Parlez, trois mois qu’elle avait posé candidature pour ce poste d’assistante sociale de la ville dont il se murmurait qu’il serait prochainement annoncé une fois trouvée la bonne candidate. Toujours la même chose, tout le monde savait que, lorsque paraissait l’annonce officielle, les jeux étaient faits et que c’était toujours le fils, le neveu ou la cousine d’un proche de la municipalité qui décrochait la timbale. Pas très rassurant pour elle que personne n’ait voulu de ce poste-là. Un coup fourré certainement.

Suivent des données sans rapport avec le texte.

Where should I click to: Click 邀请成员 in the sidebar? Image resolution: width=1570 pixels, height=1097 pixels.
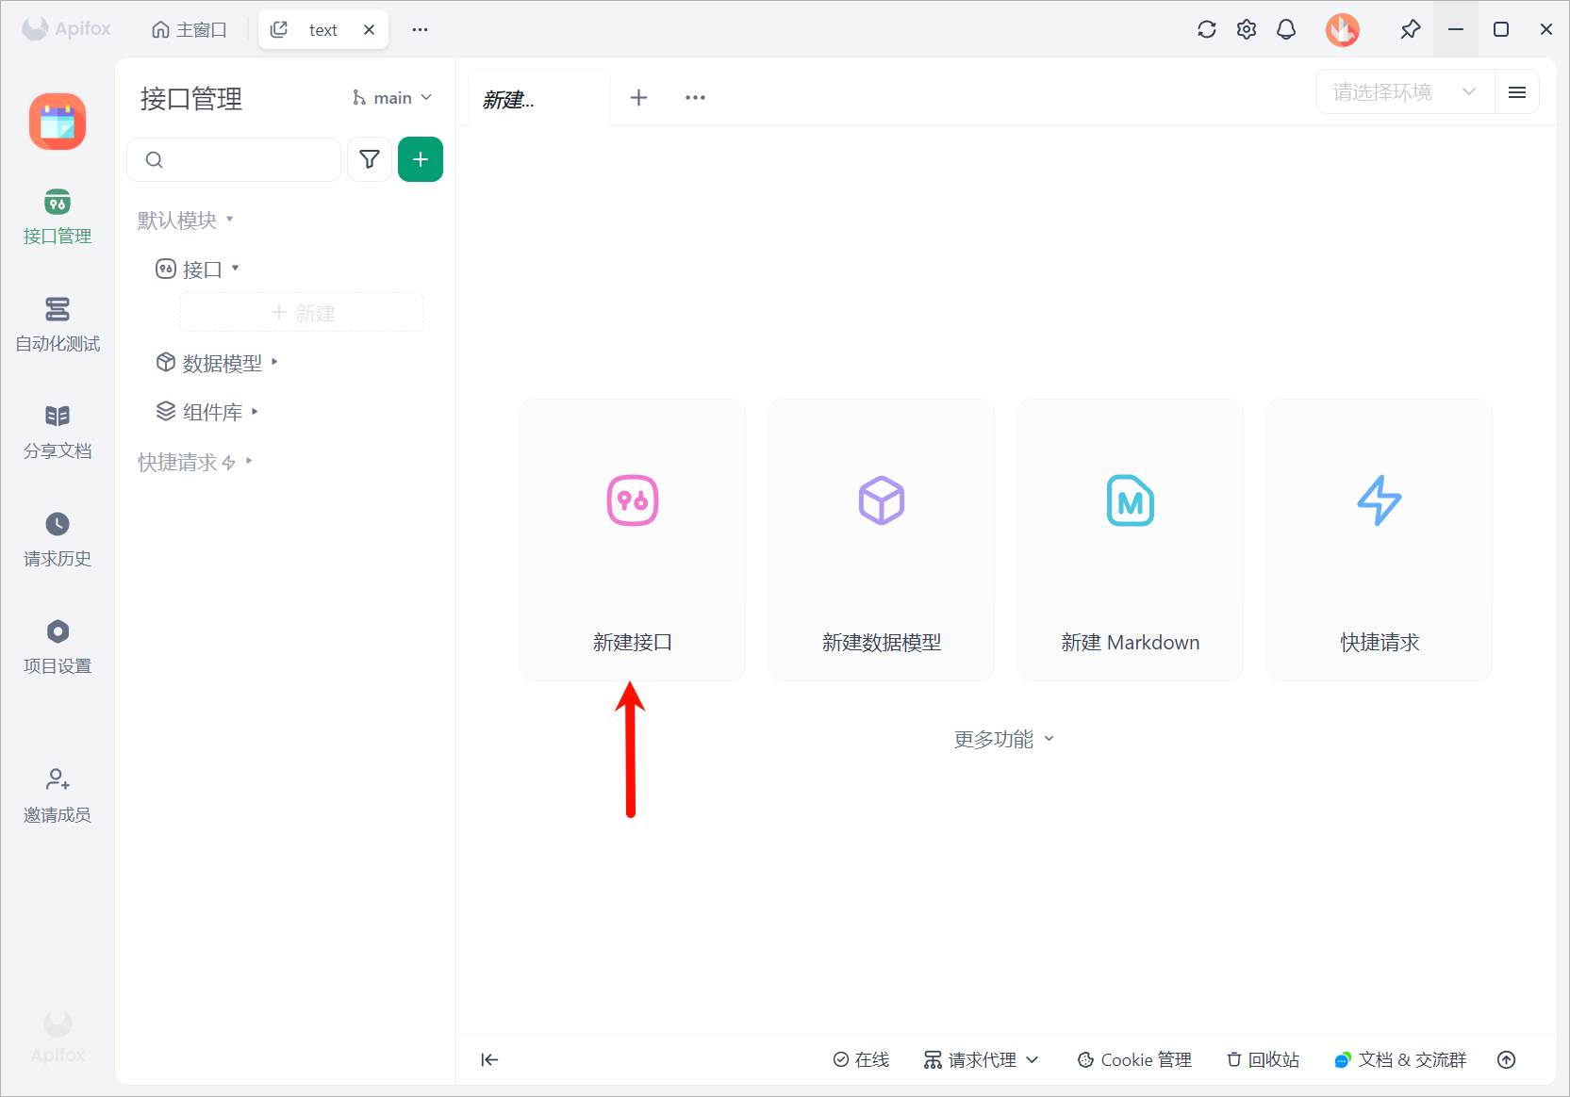click(57, 794)
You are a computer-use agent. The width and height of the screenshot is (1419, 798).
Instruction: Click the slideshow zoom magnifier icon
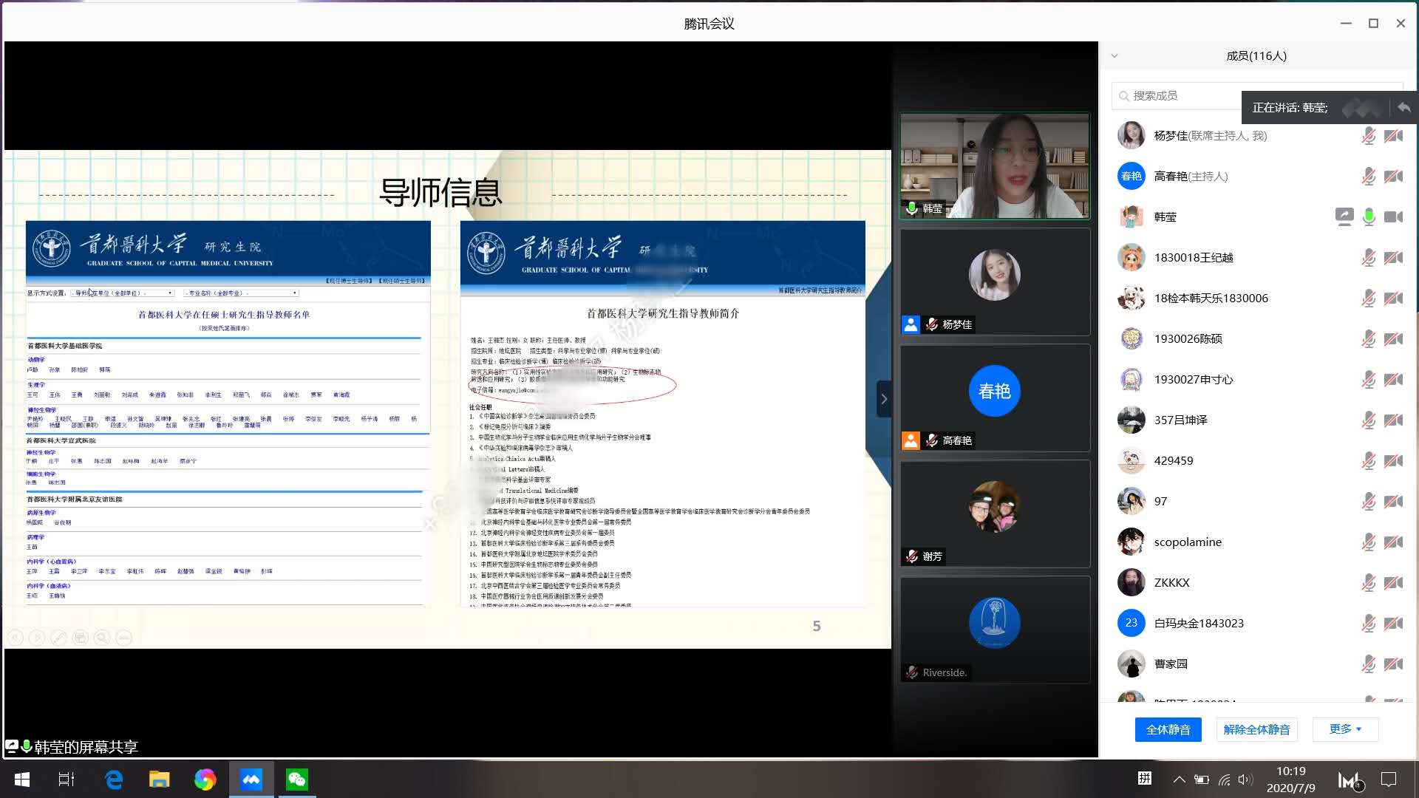(102, 638)
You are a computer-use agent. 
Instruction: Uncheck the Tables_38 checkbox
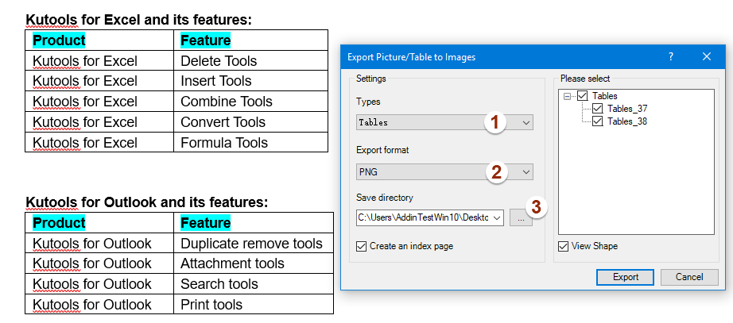[598, 121]
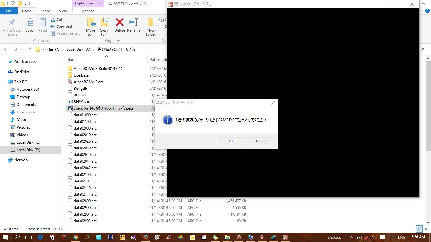Click the Up arrow navigation button
431x242 pixels.
pyautogui.click(x=30, y=49)
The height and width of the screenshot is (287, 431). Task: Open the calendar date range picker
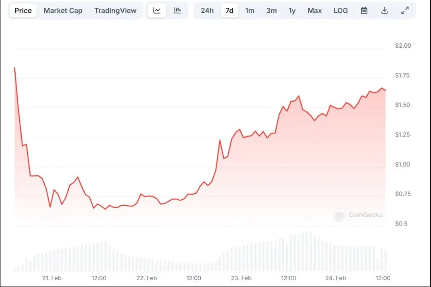(364, 10)

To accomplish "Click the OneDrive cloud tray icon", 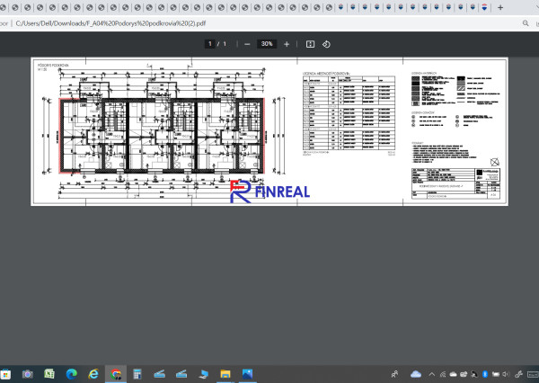I will pos(416,374).
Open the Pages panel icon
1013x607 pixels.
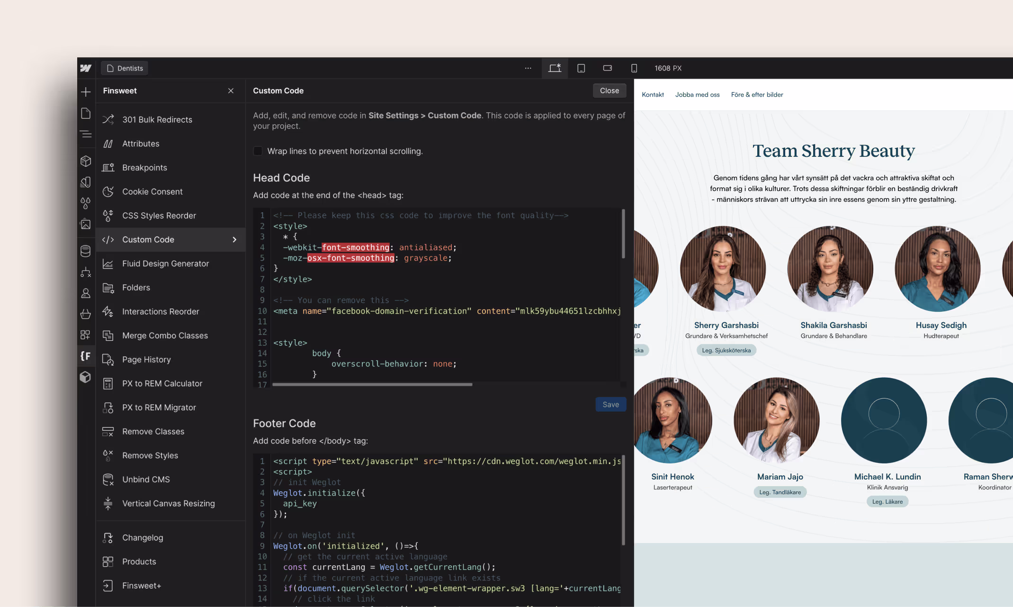(x=86, y=113)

Un piège qui, malgré l’alcool, lui flanquait la frousse.

Mais cinq mille francs et pour un moment un peu de répit. Elle ferait un minimum, sachant qu’en définitive la place lui échapperait une fois réglé le problème de la Maison Cornue.

— Vous acceptez ?

— Pourquoi pas ?

Sinon recommencer dans le centre commercial à racoler sans enthousiasme. En huit jours elle avait trouvé deux crétins inquiets et radins. Elle n’était pas douée pour la passe, devait le reconnaître et tout le fric passait en cognac anesthésiant.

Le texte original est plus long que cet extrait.